(Dataset entries)
- Opening Delimiter -
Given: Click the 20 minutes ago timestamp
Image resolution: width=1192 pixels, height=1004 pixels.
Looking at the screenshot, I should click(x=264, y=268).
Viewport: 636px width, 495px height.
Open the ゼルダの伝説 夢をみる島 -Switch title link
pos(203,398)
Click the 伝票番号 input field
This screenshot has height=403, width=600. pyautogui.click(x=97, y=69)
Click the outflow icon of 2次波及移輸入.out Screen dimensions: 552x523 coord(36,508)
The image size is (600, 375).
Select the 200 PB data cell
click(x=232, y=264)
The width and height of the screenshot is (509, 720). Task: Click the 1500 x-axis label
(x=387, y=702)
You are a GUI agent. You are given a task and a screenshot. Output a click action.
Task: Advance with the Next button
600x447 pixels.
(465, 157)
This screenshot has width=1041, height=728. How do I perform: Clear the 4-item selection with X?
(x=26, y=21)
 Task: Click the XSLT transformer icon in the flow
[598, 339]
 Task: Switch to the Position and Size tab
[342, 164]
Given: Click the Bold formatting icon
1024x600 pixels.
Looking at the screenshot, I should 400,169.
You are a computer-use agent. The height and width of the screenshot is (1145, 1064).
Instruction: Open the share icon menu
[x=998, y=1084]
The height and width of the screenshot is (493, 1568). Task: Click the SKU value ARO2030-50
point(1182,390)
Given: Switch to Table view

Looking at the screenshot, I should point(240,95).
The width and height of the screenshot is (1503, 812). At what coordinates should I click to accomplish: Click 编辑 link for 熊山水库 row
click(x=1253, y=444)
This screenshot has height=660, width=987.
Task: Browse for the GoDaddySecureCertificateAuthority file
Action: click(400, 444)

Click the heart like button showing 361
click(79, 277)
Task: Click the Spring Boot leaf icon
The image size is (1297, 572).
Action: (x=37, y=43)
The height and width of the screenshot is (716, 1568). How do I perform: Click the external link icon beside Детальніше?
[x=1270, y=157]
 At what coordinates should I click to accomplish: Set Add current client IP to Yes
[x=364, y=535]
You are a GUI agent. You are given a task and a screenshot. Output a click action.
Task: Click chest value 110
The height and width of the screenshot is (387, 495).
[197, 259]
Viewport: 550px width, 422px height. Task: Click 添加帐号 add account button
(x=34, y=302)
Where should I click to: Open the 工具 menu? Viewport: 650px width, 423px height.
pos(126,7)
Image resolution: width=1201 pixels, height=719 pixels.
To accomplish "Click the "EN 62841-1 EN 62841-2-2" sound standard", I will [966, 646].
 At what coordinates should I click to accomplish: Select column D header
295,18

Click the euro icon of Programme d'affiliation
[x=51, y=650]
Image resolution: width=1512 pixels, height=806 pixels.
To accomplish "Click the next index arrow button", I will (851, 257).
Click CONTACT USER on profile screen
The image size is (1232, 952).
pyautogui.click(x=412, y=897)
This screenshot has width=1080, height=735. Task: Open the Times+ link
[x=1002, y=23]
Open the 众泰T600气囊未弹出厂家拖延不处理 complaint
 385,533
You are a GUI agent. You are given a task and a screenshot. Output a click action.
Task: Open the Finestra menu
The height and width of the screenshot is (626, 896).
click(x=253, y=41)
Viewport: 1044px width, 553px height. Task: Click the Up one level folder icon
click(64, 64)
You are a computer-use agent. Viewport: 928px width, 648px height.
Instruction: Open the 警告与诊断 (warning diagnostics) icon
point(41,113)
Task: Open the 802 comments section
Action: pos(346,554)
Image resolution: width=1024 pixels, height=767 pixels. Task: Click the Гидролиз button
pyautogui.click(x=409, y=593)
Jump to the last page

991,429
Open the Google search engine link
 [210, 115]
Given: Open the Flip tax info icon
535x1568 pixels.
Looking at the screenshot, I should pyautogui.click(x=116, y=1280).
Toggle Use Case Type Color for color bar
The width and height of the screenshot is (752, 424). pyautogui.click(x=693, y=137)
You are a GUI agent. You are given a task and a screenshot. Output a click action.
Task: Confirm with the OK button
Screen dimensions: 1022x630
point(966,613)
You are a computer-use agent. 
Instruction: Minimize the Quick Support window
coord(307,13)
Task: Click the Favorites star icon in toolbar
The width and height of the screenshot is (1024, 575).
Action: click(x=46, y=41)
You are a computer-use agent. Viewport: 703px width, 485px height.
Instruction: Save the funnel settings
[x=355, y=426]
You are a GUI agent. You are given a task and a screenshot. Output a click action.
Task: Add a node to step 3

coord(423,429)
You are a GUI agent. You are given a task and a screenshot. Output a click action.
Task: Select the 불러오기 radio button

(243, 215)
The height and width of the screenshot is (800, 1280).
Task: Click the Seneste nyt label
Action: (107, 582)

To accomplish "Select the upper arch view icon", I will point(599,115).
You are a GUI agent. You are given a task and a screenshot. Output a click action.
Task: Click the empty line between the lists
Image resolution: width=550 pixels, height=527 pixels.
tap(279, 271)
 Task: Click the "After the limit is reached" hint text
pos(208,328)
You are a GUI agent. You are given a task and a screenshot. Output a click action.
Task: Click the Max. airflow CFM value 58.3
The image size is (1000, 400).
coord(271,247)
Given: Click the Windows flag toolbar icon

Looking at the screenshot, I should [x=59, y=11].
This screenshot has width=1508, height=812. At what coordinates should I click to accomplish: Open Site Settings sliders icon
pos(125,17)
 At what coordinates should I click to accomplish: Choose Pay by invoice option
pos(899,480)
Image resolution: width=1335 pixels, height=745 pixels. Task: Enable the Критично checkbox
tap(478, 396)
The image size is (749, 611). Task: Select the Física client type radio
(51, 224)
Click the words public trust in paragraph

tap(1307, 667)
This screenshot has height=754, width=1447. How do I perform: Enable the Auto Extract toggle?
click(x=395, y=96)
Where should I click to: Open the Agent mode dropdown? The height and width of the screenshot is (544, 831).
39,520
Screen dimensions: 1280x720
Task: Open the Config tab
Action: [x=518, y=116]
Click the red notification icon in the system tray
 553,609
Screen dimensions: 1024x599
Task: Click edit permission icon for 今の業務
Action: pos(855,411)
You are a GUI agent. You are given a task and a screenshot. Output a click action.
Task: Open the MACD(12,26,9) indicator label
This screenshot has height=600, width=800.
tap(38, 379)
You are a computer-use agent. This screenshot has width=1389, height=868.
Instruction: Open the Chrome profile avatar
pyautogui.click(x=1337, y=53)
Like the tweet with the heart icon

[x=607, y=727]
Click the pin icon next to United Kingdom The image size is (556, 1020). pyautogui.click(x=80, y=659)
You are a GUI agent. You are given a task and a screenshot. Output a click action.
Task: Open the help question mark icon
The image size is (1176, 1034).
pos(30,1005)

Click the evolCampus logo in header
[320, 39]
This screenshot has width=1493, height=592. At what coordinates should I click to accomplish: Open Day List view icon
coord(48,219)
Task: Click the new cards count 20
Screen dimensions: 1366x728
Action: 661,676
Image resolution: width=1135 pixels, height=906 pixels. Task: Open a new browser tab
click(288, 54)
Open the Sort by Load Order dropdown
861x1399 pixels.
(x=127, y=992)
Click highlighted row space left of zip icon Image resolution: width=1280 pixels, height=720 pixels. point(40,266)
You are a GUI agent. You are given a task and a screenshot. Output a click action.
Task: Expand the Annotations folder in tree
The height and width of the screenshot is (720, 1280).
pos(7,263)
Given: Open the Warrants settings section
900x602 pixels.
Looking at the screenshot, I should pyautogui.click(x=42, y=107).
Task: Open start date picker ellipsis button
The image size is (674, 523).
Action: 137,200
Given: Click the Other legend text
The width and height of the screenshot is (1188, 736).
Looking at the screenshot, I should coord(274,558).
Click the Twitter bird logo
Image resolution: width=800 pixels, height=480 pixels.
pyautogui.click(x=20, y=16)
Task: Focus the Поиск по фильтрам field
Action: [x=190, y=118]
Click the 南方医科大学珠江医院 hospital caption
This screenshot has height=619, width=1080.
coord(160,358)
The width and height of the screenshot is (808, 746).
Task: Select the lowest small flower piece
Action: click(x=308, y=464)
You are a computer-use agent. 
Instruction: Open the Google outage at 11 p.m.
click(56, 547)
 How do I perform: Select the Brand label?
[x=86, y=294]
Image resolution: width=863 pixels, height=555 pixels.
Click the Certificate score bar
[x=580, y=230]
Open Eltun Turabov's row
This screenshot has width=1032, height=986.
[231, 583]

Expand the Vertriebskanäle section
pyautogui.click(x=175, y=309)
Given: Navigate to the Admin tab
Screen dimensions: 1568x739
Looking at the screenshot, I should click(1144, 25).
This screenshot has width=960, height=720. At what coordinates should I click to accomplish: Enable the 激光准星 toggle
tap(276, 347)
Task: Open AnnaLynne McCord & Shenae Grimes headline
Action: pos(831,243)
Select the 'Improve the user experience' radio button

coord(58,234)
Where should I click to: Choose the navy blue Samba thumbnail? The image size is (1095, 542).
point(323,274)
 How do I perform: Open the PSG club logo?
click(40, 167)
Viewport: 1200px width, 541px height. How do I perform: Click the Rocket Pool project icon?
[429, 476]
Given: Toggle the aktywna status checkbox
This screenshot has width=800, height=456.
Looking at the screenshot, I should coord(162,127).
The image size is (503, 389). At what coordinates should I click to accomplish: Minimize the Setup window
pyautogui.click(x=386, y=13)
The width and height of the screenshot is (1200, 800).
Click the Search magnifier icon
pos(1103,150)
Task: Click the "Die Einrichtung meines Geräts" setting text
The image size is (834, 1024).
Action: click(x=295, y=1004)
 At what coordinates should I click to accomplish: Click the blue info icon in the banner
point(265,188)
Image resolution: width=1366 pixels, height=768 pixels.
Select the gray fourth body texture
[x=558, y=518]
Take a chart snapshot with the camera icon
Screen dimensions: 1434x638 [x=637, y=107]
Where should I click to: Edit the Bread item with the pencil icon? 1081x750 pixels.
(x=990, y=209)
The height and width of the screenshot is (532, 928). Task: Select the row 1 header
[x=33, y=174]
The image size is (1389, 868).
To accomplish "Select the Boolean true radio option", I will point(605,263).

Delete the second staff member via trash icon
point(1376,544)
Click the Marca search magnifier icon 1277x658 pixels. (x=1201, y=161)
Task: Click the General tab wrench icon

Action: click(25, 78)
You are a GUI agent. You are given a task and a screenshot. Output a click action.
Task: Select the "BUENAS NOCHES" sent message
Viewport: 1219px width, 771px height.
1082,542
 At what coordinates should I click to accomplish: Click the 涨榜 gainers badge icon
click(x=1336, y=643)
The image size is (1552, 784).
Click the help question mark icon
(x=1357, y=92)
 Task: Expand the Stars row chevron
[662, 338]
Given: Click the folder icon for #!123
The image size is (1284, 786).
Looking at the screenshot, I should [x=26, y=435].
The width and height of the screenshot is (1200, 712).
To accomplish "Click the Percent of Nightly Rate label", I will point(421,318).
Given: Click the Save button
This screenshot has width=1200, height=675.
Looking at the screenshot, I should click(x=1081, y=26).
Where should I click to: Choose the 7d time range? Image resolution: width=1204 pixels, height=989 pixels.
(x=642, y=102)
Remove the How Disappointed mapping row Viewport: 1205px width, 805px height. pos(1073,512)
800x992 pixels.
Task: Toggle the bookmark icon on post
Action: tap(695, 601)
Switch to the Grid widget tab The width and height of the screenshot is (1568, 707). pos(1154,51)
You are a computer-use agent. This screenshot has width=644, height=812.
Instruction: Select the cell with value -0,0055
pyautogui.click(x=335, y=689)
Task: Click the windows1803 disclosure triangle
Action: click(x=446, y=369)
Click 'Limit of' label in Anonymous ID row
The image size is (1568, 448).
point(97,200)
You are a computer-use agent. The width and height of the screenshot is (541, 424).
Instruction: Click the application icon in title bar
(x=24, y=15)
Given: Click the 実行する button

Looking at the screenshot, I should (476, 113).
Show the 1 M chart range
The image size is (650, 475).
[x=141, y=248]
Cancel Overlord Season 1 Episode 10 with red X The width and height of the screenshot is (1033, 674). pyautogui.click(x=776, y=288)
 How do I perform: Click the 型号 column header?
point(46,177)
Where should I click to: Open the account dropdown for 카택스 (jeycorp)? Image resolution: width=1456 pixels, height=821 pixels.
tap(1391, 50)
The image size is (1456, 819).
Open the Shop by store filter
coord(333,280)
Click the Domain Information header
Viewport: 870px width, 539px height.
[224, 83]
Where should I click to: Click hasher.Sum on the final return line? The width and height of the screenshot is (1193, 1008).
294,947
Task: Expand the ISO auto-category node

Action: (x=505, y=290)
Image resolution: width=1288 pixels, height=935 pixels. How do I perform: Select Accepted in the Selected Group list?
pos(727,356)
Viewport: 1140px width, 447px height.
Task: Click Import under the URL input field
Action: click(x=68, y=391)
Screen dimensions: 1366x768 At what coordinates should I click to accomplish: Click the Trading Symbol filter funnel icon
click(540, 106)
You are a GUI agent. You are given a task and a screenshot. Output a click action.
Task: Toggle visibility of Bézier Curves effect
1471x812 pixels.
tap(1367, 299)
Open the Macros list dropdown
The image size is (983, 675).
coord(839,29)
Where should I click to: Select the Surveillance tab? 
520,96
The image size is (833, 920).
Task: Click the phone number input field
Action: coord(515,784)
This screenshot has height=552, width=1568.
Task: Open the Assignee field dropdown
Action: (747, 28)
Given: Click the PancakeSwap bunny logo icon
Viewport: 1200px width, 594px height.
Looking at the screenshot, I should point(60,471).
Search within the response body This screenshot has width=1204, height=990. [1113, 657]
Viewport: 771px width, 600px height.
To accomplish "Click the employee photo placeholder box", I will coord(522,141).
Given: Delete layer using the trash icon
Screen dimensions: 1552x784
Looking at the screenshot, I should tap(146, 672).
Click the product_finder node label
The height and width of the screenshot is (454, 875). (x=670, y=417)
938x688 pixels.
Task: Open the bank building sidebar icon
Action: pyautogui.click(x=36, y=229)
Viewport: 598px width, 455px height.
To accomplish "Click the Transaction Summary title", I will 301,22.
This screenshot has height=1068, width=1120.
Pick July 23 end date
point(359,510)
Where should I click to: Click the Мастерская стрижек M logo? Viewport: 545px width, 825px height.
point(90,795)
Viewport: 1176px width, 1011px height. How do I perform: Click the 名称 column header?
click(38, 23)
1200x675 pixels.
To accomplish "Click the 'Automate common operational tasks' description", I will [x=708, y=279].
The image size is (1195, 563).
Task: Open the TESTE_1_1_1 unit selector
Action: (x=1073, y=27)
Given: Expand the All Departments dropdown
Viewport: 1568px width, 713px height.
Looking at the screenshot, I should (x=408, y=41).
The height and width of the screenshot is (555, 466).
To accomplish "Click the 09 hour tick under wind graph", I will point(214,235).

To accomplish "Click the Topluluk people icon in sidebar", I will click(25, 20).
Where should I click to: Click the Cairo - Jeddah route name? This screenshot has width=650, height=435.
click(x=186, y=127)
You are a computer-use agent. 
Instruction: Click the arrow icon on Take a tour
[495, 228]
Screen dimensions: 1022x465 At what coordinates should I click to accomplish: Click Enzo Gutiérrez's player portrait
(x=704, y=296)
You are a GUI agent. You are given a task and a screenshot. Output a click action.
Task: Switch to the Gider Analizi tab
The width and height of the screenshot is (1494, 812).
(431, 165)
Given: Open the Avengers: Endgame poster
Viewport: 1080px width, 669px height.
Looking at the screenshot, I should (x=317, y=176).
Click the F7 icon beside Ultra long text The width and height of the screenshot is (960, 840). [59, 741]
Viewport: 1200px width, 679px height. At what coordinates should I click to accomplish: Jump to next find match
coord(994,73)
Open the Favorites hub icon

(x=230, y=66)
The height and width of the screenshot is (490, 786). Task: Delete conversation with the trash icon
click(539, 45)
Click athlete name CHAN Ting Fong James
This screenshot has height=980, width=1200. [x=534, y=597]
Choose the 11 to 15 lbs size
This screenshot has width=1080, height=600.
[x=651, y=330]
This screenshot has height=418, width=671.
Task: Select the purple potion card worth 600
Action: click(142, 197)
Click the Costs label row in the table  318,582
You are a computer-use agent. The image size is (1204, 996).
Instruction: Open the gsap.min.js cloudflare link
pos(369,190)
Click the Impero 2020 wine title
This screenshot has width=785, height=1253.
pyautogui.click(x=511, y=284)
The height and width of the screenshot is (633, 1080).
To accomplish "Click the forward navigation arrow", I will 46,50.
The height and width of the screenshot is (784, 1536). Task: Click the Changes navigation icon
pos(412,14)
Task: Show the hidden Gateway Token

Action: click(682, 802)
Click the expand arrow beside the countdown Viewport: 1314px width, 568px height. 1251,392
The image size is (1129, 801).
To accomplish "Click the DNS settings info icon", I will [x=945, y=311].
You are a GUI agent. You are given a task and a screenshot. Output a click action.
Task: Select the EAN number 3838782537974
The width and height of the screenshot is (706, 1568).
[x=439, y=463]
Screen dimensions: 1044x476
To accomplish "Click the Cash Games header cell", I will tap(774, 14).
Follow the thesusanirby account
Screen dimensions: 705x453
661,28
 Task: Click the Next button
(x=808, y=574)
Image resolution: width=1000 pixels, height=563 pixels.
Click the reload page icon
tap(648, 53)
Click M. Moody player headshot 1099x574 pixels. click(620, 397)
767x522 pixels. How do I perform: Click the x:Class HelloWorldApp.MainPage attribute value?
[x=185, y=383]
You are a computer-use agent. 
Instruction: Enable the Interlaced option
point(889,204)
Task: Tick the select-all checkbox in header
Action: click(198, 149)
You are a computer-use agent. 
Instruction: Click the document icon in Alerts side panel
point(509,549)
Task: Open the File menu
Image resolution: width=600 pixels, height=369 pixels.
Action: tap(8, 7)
- Closing Delimiter -
Task item: The required output is the stretch of entries above from the line containing "Viewport: 1080px width, 669px height." through the line containing "Click the Costs", reproduced exactly.

Result of this task:
Viewport: 1080px width, 669px height.
Looking at the screenshot, I should (x=317, y=176).
Click the F7 icon beside Ultra long text The width and height of the screenshot is (960, 840). [59, 741]
Viewport: 1200px width, 679px height. At what coordinates should I click to accomplish: Jump to next find match
coord(994,73)
Open the Favorites hub icon

(x=230, y=66)
The height and width of the screenshot is (490, 786). Task: Delete conversation with the trash icon
click(539, 45)
Click athlete name CHAN Ting Fong James
This screenshot has height=980, width=1200. [x=534, y=597]
Choose the 11 to 15 lbs size
This screenshot has width=1080, height=600.
[x=651, y=330]
This screenshot has height=418, width=671.
Task: Select the purple potion card worth 600
Action: click(142, 197)
Click the Costs label row in the table  318,582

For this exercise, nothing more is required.